ROSEBURG, Ore. -- A new law that takes effect at the first of the year will change how counties pick their surveyor.
The county surveyor position has been an elected position for many years, but a law passed in the last Oregon legislative session would change it to an appointed position.
The law would require counties to appoint the surveyor after the current term of their elected official expires.
Douglas County Surveyor Romey Ware, says the county surveyors around the state are concerned that if that law is implemented, they would then have to answer to the county commissioners and not the people who would otherwise elect them. "One of the things that surveyors will tell you, the reason they'd like to keep it elective, is that in those counties that have appointed positions, that the county surveyor seems to be more bureaucratic in his approach to approving surveys and those kinds of things. Elective ones don't, because they are responsive to the citizens."
Ware's term is up at the end of 2012, so there is still time to figure out how the law should be interpreted, but he says right now it's pretty confusing.
"We're waiting for a clarification, and hopefully the legislature in this emergency session will address the issue and refine the language so it's clear. The professional land surveyors of Oregon statewide opposes this.
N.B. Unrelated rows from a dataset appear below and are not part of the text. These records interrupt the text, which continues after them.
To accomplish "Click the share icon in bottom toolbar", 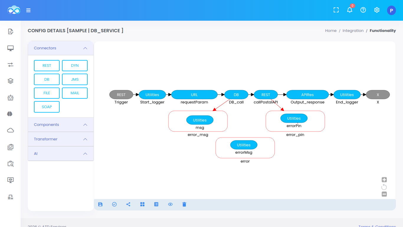I will point(128,204).
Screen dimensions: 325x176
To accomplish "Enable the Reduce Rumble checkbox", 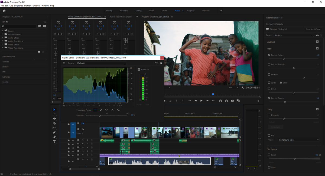I will [269, 64].
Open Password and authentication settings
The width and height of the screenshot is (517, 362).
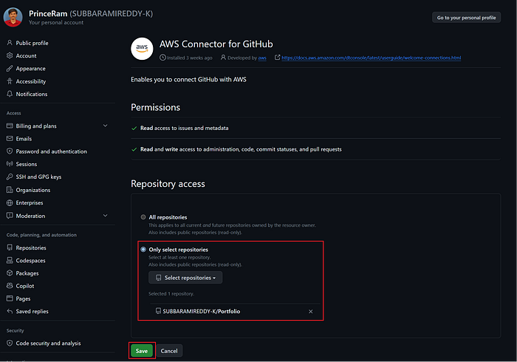tap(51, 151)
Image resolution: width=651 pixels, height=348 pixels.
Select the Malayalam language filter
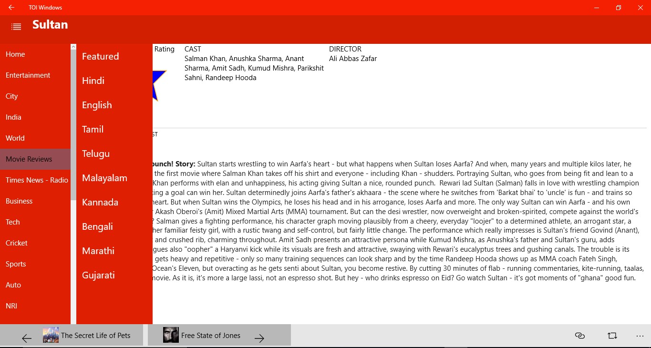point(104,178)
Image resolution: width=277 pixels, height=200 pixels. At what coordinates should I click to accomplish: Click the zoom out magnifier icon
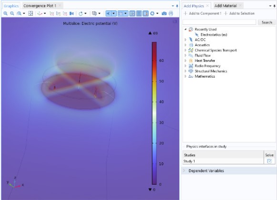click(12, 13)
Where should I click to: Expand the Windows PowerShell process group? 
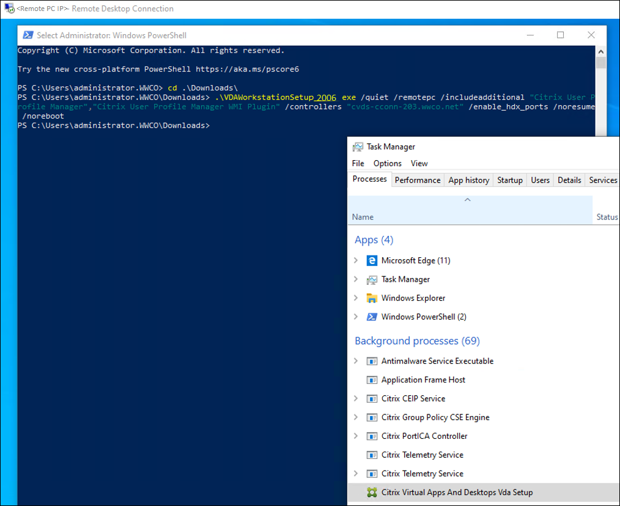coord(356,317)
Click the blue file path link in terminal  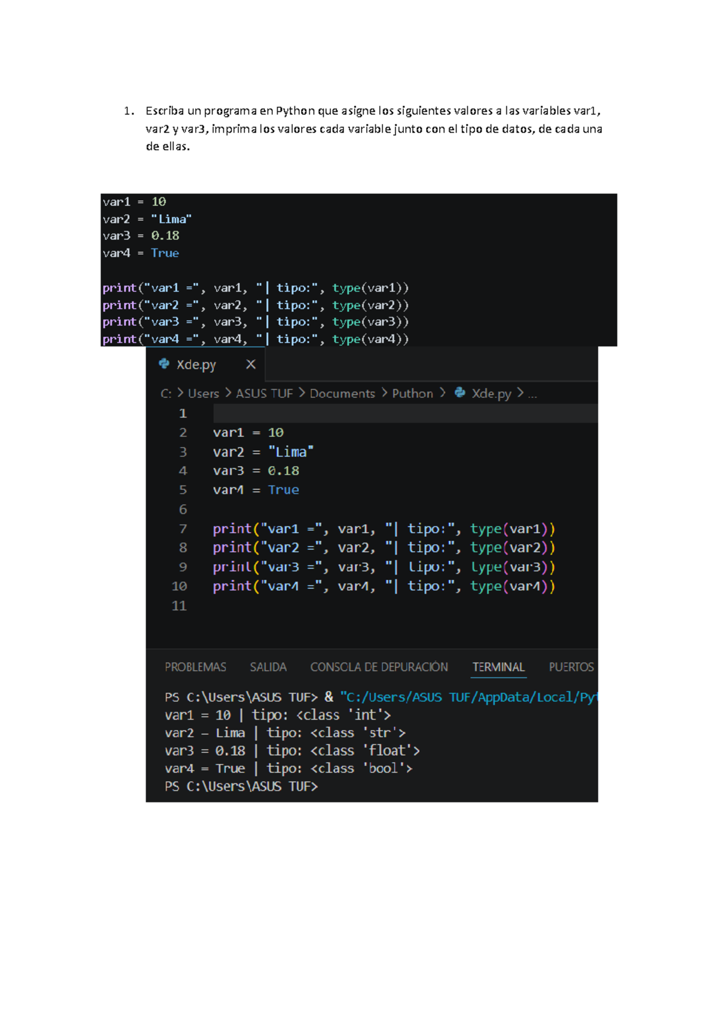[x=468, y=697]
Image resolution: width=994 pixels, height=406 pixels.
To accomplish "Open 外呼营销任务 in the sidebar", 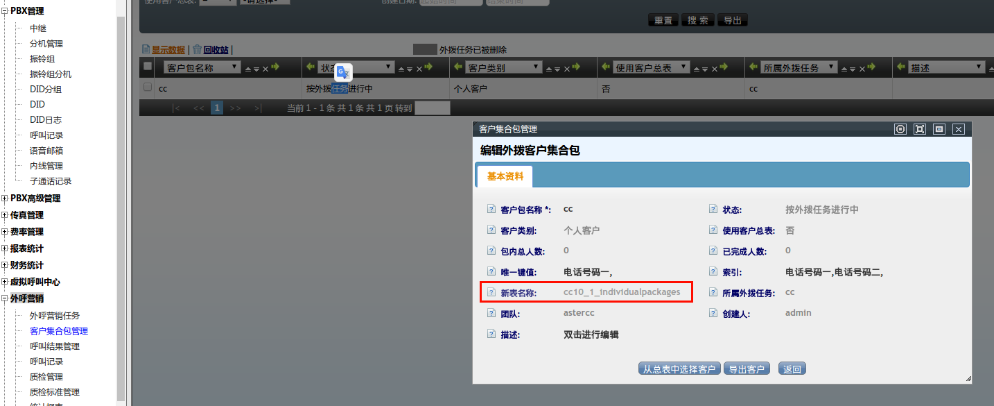I will pyautogui.click(x=55, y=316).
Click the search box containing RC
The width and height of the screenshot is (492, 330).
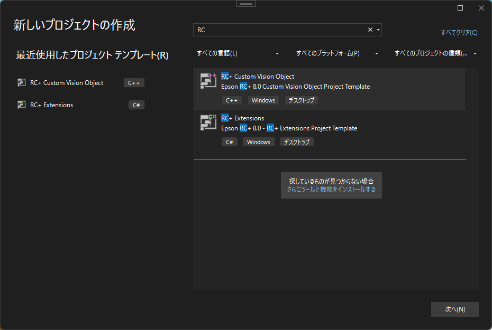280,30
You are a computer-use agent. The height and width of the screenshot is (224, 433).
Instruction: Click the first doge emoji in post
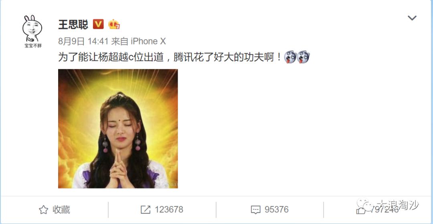(290, 57)
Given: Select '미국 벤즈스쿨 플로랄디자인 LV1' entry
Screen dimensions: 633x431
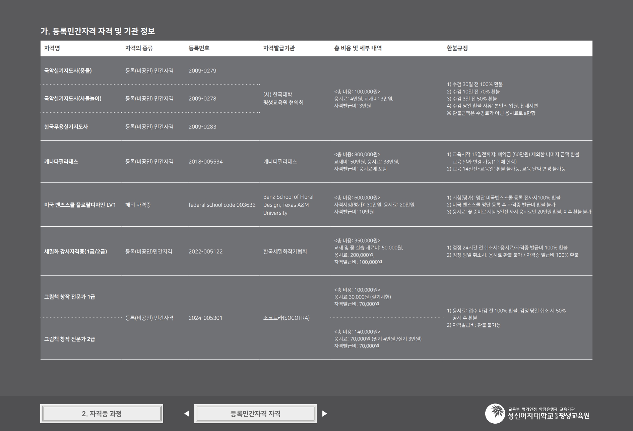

They thought they had it tabled at the legislature in committee.
Senate Bill 344 was sponsored by Senator Larry George of Sherwood.
Ware says the legislation originally only included the assessor to be appointed, but later the surveyor was included in the bill.
Then, the assessors lobby got that part taken out and when it was passed, only the surveyor was included.
Surveyors make sure lot lines are accurate on new sub-division maps and maintain boundary monuments that were laid out in the late 1800's, to provide reference points for deeds and property lines.